An apartment in the luxury The Nassim condo complex was snapped up by a Chinese national last year (Source: SRX)
In a much-awaited move, China lifted COVID-driven travel restrictions on its citizens on Sunday, with property analysts in Singapore expecting the move to help prop up home sales in the city-state this year as mainlanders turn to the city’s safe haven status to park their wealth.
Purchases of condos by mainland citizens is likely to rise by up to 70 percent this year from 2022 levels, according to Tricia Song, head of research for Southeast Asia for CBRE.
“On the back of the slightly earlier-than-expected reopening of China’s borders, we believe that there should be a positive impact on the private housing market, particularly in the higher-end and luxury property market,” she said, noting how Chinese investors make up at least a third of the overall foreign home buying activity in Singapore.
Buyers from mainland China purchased around 1,314 new and secondhand private condominium units in the Lion City last year, accounting for 6.8 percent of overall home sales and ranking them tops among foreign homebuyers in 2022, according to data collated by OrangeTee & Tie Research & Analytics.

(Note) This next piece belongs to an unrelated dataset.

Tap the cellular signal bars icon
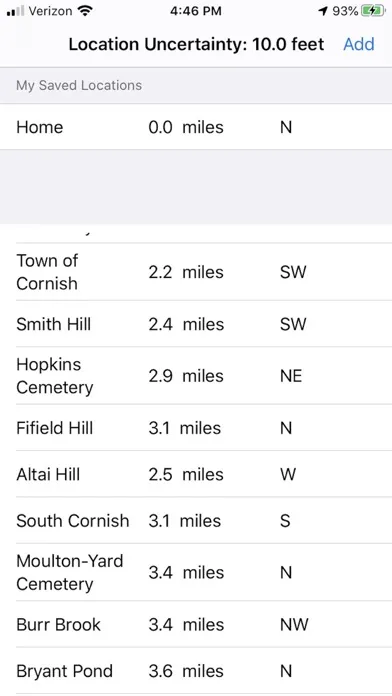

Christine Sun, the property agency’s senior vice president of research and analytics told Mingtiandi that enquiries from potential Chinese buyers have already risen based on the feedback from their agents, and she expects homes purchases by mainlanders to rise by 10 to 15 percent this year, following China’s full relaxation of COVID restrictions on Sunday.
Prices to Stay Stable
Despite the number of private homes (excluding hybrid public-private executive condos) sold to mainland Chinese buyers falling by nearly a quarter in 2022, compared to the 1,738 units sold in 2021, their share of Singapore’s overall home sales is closing in on pre-pandemic levels as overall transaction volumes have fallen.

Christine Sun of OrangeTee
With private non-landed 2022 sales in the Little Red Dot having fallen to 19,409 units from their 29,465 volume a year earlier, mainland buyers’s 6.8 percent share of the market last year represented an increase from their 5.7 percent share in 2020 and came close to matching the 6.9 percent registered before travel became restricted, according to data from OrangeTee & Tie.
Sun said many PRC citizens are relocating to Singapore for work, studies or to settle down, while some are applying for citizenship given the city-state’s business-friendly reputation and the ubiquity of Chinese culture and language in the city-state.
“They also like to buy properties in Singapore as the capital appreciation is attractive and rental income is attractive,” she said. “Although there are many mainland Chinese buyers, they are not likely to (push) prices up or down as their numbers are still considered small when compared to locals.”
After China, Malaysia was the second biggest source of foreign home buyers in Singapore last year, accounting for 811 new and resale condo purchases followed by India, whose nationals snapped up a total of 461 homes. Rounding out the top five buyers by nationality were the US and Indonesia with citizens of those countries purchasing 295 and 260 units respectively.
Prime Locations to Benefit
With mainland residents having purchased 283 of the 3,943 private, non-landed homes sold in Singapore’s urban core – called the core central region in official parlance – they bought 7.2 percent of the homes in that sector, with buyers from the PRC expected to again make their biggest impact in the most expensive neighbourhoods.

JLL’s Siew Chuin Chia
“The anticipated return of Chinese buyers following China’s reopening – although the pandemic situation in the mainland is still evolving – is likely to bolster homebuying demand and prices of private residential properties in Singapore,” Siew Chuin Chia, JLL’s residential research head for Singapore, said in a separate note. “This augurs well for developments in the Core Central Region (CCR), which generally represents the prime high-end and luxury districts of the market.”
Separate data from CBRE showed that luxury condo purchases by non-resident mainlanders in the CCR, where most of the premium homes are concentrated, went down by 36 percent year on year to 100 units in 2022.
With Singapore’s luxury home market having slowed the past two years, Chia of JLL believes that mainland buyers will have a major role to play in the high-end home market in 2023 thanks to the Southeast Asian nation’s status as a safe haven for the region’s wealthy.
“Those from China are expected to remain active in Singapore and form the largest group of investors in 2023. Singapore has long been a magnet for those looking to invest in properties overseas… given its reputation as an efficient, safe and prosperous country,” she said.